The hippocampus, the brain’s working memory, is shaped like a seahorse and is located in the temporal lobe of both the left and right hemispheres. Hippocampal CA3 circuits, which link information and support the recognition of memories, keep their spatial maps stable while layering new annotations on top, much like a navigation app that preserves your route while flagging an incident ahead. A Bonn-based research team has now arrived at these findings. To do so, they recorded the activity of CA3 axons in mice traversing a familiar linear running route. At a fixed point along the route, the scientists introduced a mildly aversive but harmless air puff stimulus, comparable to an unexpected obstacle on a road, and tracked how the hippocampal network updated its representation before, during, and after the event.

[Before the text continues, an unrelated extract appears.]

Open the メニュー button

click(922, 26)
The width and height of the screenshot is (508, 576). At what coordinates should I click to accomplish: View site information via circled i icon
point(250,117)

“What surprised us most was that the spatial map itself never changed. The basic spatial map remained completely intact, while the network simultaneously incorporated a new annotation. It’s as if the hippocampus has a versioning system that writes new experiences as a separate layer over a map,” says co-senior author Prof. Heinz Beck from the Institute for Experimental Epileptology and Cognitive Sciences at the UKB. He is a member of the ImmunoSensation Cluster of Excellence³ and the Transdisciplinary Research Area (TRA) “Life & Health” at the University of Bonn

Nevertheless, the system did not react blindly to the new event. “We found that the gust of air generated systematic geometric deformations in the shared manifold of population dynamics that reliably marked the location and time of the event. However, these deformations did not overwrite the underlying spatial map but rather superimposed themselves on it,” says first author Albert Miguel-López. “The result functioned simultaneously as a positional map and as an event log, so that both levels could be read independently of one another.”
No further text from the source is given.